Information management trends have been swinging back and forth for years. 

Currently, we see trends pushing the industry to specialized cloud solutions that focus on solving specific problems. A broader look shows organizations stringing together many applications in order to create a complete business solution.

The emerging challenge comes from the basic problem that the industry has always faced: people do not like to switch between applications. 

They will gladly use different applications for distinct functions, e.g. Word for writing, but balk when forced to switch to an additional application to save information into a repository. They would much rather do that from within Word than use a third tool for a feature that they view as core to their work.

The future of information management is an extension of what cloud vendors brought to the space. The focus will be on transforming the day-to-day user experience into a seamless experience. 

As information management advances, the nuts and bolts that tie everything together to manage and govern information will become hidden from view.

A Patchwork of Cool Features

A lot of cool features are currently available in the cloud. Many of these apps only address one aspect of a business problem. Digital signatures is a good example in the information management space.

Cloud-based DocuSign provides a digital signature app that simplifies the process of digitally signing documents, from housing leases to consulting contracts. The issue is that its product only address part of the process: negotiations need to take place before those items are signed. 

For the housing lease, a lot of work goes into finding the lessor. A consulting contract includes a delivery process, based on the agreement in the contract, that will generate its own set of information.

To avoid being seen as a one trick pony, many vendors are struggling to add features to their apps to create a full-fledged solution. That time consuming process runs the risk of turning the app into an unusable bloated application, similar to their on-premises forebears. Some vendors are working with other vendors to create an ecosystem of connected applications, the combined features creating a full-fledged solution.

What this means for the end user is buying solutions from a large number of vendors and mapping out how they all work together — a challenge for IT experts, let alone the average business person.

Learning Opportunities

Assembling a Puzzle

What people need — and where the industry is heading — are connected apps that can be managed in one place. Instead of subscriptions to 20 different cloud vendors, organizations would have a subscription to a core app, with well-defined rates and integrations with other apps. 

For example, maybe while using Box, an organization automatically gets 20 signed DocuSign documents a month. On-demand pricing that is calculated on a per document model which automatically adjusts when certain volume thresholds are achieved. 

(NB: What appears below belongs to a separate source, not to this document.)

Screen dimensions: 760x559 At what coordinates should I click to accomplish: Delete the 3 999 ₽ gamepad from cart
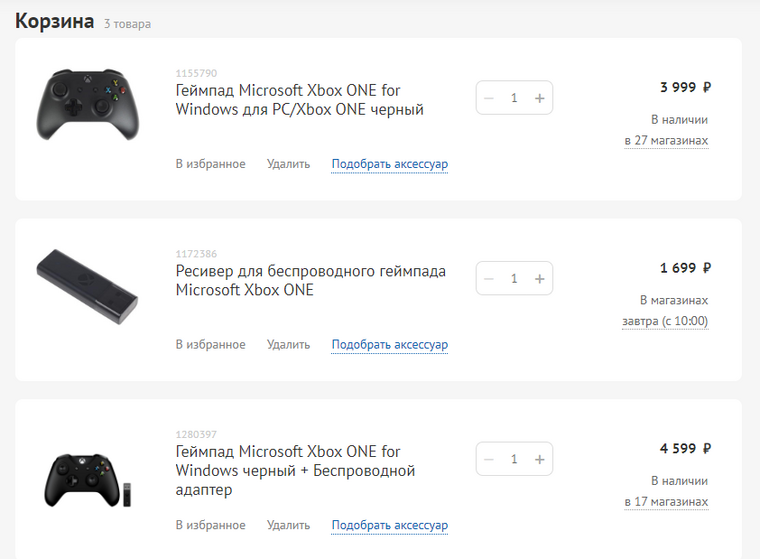point(288,164)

Business owners would have only one vendor relationship to manage — and would control which features to use. It frees IT up to focus on other projects since the central vendor handles integrations and single sign-on. Staff doesn’t have to switch between cloud apps anymore, making them happier — and more productive. Everything happens automatically behind the scenes.

One Task, One Workplace

Utopian dream? Wishful thinking? This vision isn't far-fetched or too far off in the future. 

The growth of open APIs is making it all possible. It's up to visionary vendors to pull it all together, streamlining the assembly of solutions for their customers.

We've seen this future before. We've seen it in TV shows like Star Trek and Buck Rogers — where the right tools were always on hand. We have the components to create those applications, many with the great user experience that creates positive outcomes. Our job is to tell the vendors which features matter, which ones the product needs at its core, and which ones work better leveraging a best-of-breed solution.

It would be nice to reach the point where we can focus on delivering on our mission as information managers without worrying whether the technology will keep pace with our demands.